---- Source material
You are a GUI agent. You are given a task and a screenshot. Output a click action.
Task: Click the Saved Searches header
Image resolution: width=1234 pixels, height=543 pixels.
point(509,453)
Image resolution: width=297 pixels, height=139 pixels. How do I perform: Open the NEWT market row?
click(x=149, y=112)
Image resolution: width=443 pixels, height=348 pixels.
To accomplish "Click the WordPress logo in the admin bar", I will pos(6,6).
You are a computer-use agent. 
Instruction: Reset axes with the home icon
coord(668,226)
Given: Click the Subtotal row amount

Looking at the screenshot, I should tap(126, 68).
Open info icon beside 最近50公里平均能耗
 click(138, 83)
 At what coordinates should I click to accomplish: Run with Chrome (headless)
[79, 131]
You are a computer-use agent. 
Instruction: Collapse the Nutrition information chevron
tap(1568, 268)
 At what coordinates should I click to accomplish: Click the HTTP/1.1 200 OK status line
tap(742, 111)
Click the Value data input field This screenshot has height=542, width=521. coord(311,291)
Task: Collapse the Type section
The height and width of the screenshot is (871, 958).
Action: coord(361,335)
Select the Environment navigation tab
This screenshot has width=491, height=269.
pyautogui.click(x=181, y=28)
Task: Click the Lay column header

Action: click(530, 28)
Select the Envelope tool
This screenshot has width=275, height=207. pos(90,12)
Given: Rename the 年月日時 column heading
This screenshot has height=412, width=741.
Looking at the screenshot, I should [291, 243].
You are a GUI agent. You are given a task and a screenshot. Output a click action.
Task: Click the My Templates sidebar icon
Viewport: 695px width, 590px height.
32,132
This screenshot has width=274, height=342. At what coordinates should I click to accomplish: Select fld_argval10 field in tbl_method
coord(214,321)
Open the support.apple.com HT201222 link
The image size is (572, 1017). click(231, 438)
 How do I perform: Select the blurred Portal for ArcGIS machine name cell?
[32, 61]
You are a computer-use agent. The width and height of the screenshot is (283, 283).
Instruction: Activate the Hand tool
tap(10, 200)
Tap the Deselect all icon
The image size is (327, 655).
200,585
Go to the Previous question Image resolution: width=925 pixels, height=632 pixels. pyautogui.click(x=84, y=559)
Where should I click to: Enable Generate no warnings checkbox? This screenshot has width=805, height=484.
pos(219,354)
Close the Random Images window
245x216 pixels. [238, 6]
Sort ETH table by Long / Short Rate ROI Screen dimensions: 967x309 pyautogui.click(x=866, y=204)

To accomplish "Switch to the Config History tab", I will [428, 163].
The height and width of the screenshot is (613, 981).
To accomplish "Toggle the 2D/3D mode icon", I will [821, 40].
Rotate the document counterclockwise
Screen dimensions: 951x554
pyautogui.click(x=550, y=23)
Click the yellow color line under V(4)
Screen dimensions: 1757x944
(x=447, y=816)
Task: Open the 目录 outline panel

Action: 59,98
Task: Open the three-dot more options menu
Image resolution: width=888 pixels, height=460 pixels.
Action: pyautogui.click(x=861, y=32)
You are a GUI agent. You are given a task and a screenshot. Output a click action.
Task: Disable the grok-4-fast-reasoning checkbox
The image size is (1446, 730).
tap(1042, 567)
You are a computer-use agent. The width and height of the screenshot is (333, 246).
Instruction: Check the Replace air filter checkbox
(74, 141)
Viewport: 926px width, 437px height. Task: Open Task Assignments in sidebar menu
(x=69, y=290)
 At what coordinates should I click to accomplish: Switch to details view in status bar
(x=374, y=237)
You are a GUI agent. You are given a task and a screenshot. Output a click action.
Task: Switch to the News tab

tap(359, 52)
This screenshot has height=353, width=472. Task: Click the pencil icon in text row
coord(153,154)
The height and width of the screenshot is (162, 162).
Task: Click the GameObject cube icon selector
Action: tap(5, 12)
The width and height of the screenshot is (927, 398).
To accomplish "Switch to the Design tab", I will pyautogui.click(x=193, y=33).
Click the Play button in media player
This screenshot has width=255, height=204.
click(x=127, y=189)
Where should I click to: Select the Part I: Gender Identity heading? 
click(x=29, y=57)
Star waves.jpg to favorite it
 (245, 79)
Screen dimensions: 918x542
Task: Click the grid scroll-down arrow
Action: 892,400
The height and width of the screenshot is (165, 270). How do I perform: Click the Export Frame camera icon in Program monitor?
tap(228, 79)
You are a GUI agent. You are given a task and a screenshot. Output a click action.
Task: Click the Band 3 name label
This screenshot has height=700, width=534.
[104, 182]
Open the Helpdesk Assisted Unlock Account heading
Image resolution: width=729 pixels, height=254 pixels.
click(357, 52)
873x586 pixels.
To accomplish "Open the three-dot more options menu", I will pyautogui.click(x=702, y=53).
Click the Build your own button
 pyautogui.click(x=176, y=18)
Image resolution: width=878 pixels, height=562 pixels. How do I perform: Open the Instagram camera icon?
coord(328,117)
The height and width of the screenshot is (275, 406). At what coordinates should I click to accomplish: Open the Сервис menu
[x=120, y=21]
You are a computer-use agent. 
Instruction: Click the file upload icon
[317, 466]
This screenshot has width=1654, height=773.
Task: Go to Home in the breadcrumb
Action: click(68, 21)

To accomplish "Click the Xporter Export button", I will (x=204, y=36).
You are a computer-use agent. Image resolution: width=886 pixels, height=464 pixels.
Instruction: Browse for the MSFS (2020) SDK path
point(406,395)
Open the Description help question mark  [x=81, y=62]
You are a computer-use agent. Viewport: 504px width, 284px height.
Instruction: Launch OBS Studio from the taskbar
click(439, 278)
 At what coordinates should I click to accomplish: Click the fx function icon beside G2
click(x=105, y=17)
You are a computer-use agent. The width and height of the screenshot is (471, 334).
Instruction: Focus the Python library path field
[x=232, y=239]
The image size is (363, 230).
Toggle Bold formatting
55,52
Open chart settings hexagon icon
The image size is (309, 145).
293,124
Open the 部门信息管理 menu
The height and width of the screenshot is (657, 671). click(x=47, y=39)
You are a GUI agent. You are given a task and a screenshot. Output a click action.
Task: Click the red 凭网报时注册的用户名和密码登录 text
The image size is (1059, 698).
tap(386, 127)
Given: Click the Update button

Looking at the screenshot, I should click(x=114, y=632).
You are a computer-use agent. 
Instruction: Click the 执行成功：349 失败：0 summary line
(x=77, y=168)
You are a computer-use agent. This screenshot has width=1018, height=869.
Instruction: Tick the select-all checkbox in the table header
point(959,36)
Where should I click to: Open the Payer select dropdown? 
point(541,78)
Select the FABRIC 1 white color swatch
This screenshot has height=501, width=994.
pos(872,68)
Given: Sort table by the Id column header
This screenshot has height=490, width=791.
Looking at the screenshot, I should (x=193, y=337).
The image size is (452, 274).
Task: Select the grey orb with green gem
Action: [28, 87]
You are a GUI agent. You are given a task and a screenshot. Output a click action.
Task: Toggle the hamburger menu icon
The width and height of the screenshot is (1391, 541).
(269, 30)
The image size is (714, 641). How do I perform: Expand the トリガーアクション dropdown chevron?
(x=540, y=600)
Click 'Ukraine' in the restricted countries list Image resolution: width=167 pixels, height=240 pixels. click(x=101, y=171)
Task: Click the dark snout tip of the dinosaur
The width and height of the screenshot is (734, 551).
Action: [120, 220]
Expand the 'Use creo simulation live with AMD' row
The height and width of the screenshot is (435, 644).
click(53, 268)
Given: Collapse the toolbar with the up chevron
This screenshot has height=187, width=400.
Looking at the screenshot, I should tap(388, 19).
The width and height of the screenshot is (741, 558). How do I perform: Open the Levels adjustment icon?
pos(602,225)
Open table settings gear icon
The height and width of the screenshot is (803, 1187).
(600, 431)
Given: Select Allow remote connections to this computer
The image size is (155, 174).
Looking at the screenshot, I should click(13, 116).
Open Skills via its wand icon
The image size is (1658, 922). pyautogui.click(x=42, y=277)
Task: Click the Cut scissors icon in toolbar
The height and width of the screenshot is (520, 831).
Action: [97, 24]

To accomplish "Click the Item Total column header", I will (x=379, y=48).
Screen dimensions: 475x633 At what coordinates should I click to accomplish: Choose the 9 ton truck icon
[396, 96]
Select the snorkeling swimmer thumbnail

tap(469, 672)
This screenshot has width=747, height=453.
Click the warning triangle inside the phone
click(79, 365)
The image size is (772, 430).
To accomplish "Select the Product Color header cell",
--------
Problem statement →
In the listing above, find the line with "The height and width of the screenshot is (871, 958)." and the line with "is (333, 246)."; output exactly those lines and all lines between them.

Solution to this exercise →
The height and width of the screenshot is (871, 958).
Action: coord(361,335)
Select the Environment navigation tab
This screenshot has width=491, height=269.
pyautogui.click(x=181, y=28)
Task: Click the Lay column header

Action: click(530, 28)
Select the Envelope tool
This screenshot has width=275, height=207. pos(90,12)
Given: Rename the 年月日時 column heading
This screenshot has height=412, width=741.
Looking at the screenshot, I should [291, 243].
You are a GUI agent. You are given a task and a screenshot. Output a click action.
Task: Click the My Templates sidebar icon
Viewport: 695px width, 590px height.
32,132
This screenshot has width=274, height=342. At what coordinates should I click to accomplish: Select fld_argval10 field in tbl_method
coord(214,321)
Open the support.apple.com HT201222 link
The image size is (572, 1017). click(231, 438)
 How do I perform: Select the blurred Portal for ArcGIS machine name cell?
[32, 61]
You are a computer-use agent. The width and height of the screenshot is (283, 283).
Instruction: Activate the Hand tool
tap(10, 200)
Tap the Deselect all icon
The image size is (327, 655).
200,585
Go to the Previous question Image resolution: width=925 pixels, height=632 pixels. pyautogui.click(x=84, y=559)
Where should I click to: Enable Generate no warnings checkbox? This screenshot has width=805, height=484.
pos(219,354)
Close the Random Images window
245x216 pixels. [238, 6]
Sort ETH table by Long / Short Rate ROI Screen dimensions: 967x309 pyautogui.click(x=866, y=204)

To accomplish "Switch to the Config History tab", I will [428, 163].
The height and width of the screenshot is (613, 981).
To accomplish "Toggle the 2D/3D mode icon", I will [821, 40].
Rotate the document counterclockwise
Screen dimensions: 951x554
pyautogui.click(x=550, y=23)
Click the yellow color line under V(4)
Screen dimensions: 1757x944
(x=447, y=816)
Task: Open the 目录 outline panel

Action: 59,98
Task: Open the three-dot more options menu
Image resolution: width=888 pixels, height=460 pixels.
Action: pyautogui.click(x=861, y=32)
You are a GUI agent. You are given a task and a screenshot. Output a click action.
Task: Disable the grok-4-fast-reasoning checkbox
The image size is (1446, 730).
tap(1042, 567)
You are a computer-use agent. The width and height of the screenshot is (333, 246).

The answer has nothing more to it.